It's been an interesting couple of weeks for travel agent commissions as, following Marriott’s decision to cut group bookings in the U.S. and Canada starting March 31, a number of other hotels and hospitality companies have stepped up to start offering increased group commissions for travel agents. Against this backdrop, the American Society of Travel Agents (ASTA) has launched a new training on service fee strategies.
While ASTA did not directly reference the continuing fallout from Marriott’s decision in its announcement, the organization did say that its goal was to help its members articulate their value to consumers and diversify their revenue streams.
“Travel agents are worth everything they’re paid and more, but there’s a need for advisors to continue adapting to consumer preferences and market conditions,” said Zane Kerby, ASTA president and CEO, in a written release. “Travel agents are much more than intermediaries – they’re trusted travel advisors, destination specialists, small business owners and human beings with extraordinary expertise in a complex landscape of travel options. It is our hope that this new course will help them navigate the possibilities of their earning potential.”
Trust is a key theme for the new course. ASTA noted that its recent consumer research found that nearly 80 percent of recent travel agent users say that agents are looking out for them as opposed to suppliers, and that the new course can help travel agents build on that trust. Ultimately, the success or failure of a fees program depends on effective communication between travel agents and their clients.

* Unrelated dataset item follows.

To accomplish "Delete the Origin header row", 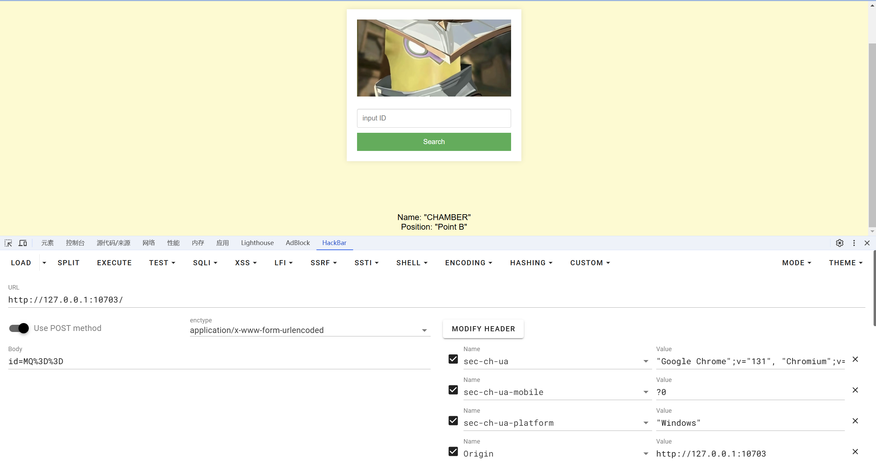I will click(x=855, y=452).
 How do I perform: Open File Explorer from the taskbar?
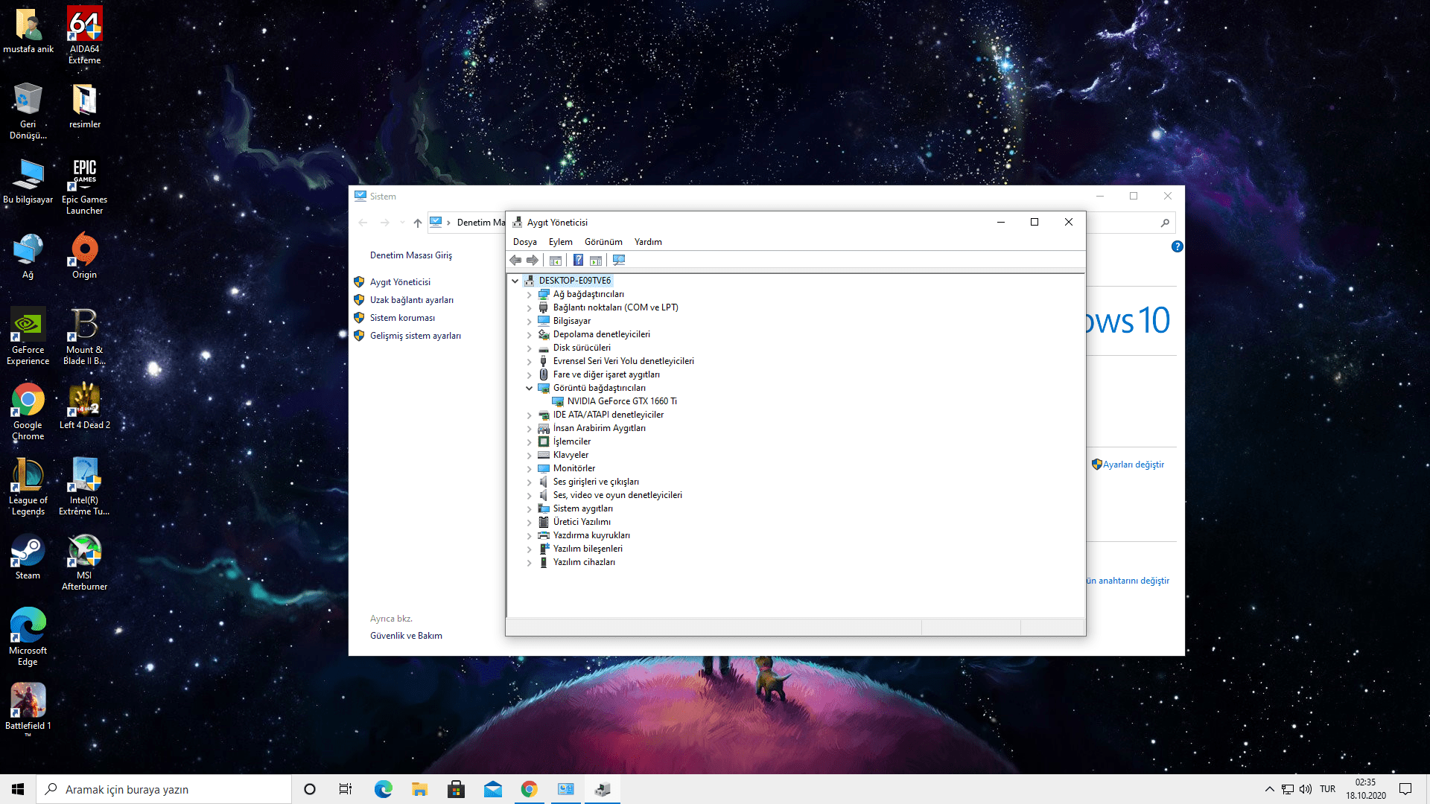[419, 789]
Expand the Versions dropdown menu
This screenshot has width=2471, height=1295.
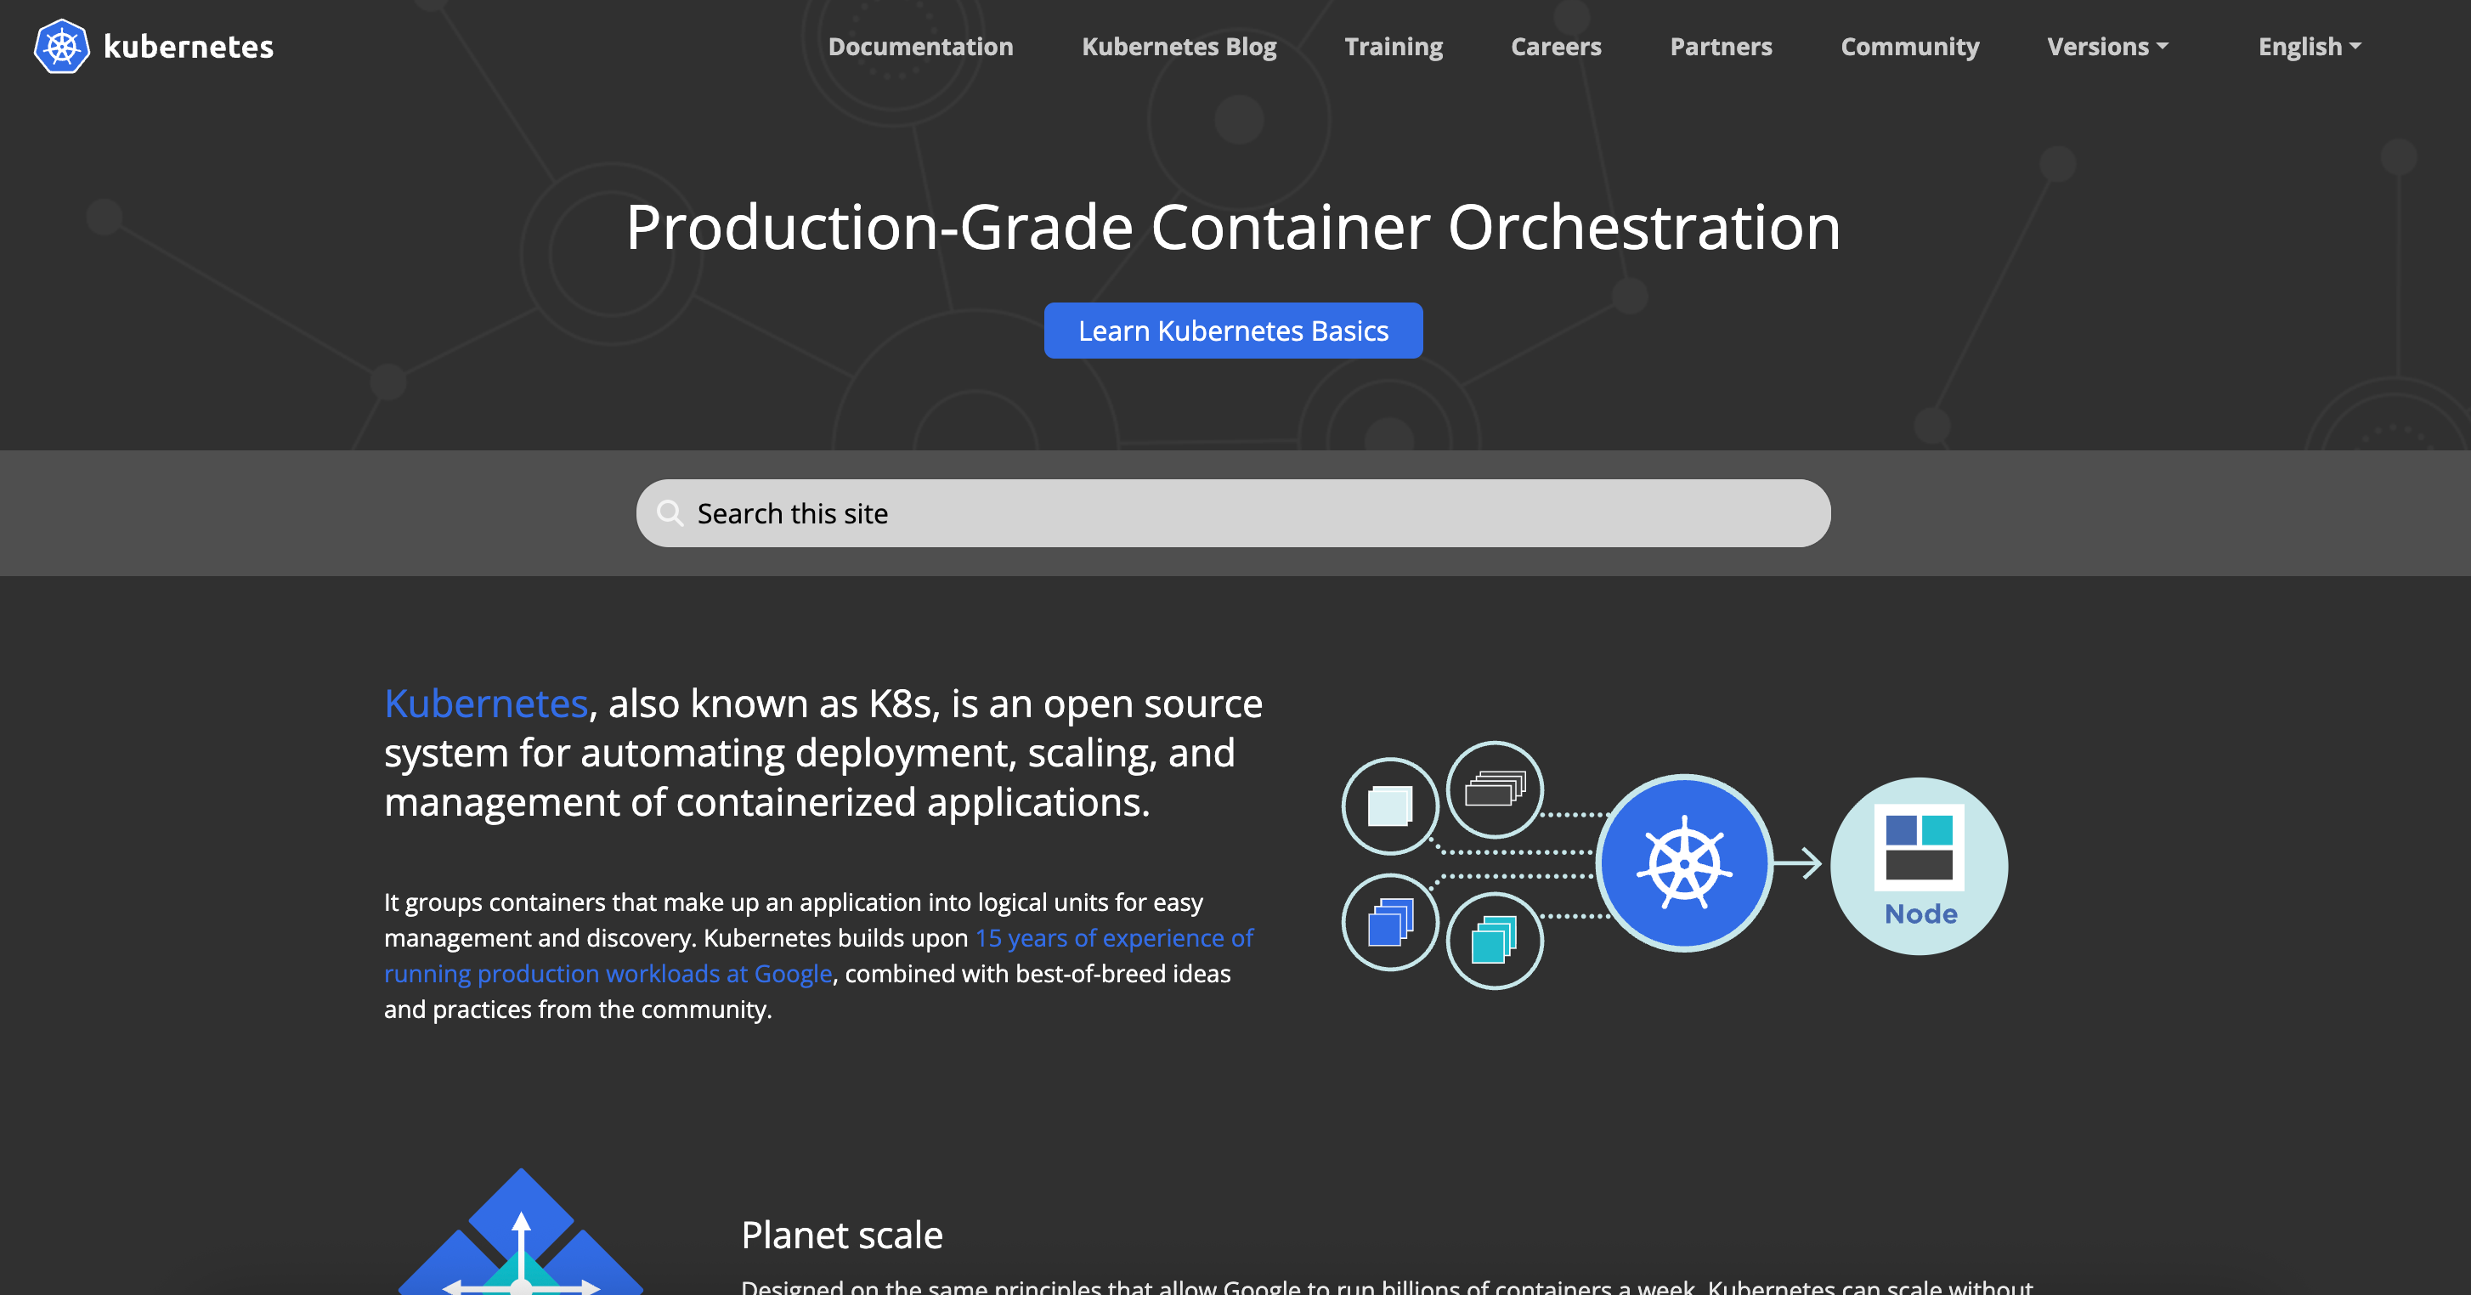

The new course, Professional Fees – Strategies and Solutions, sees industry consultant Nolan Burris share best practices and tips from travel agencies who use a balanced revenue approach. It also aims to help agents develop a successful communication strategy. Course materials consist of an approximately one hour video, workbook with exercises, a 45-question exam and a downloaded spreadsheet to help agency owners and managers with the calculations needed to determine profitable fee amounts. The course can either be taken by itself or as part of ASTA’s recently launched Verified Travel Advisor certification program.
“As our past consumer research work has highlighted, consumers are more than willing to pay for good professional advice,” said Kerby. “While we appreciate the travel partners who understand the value that travel agents provide, it’s important now more than ever to ensure that travel advisors understand the value that they provide.”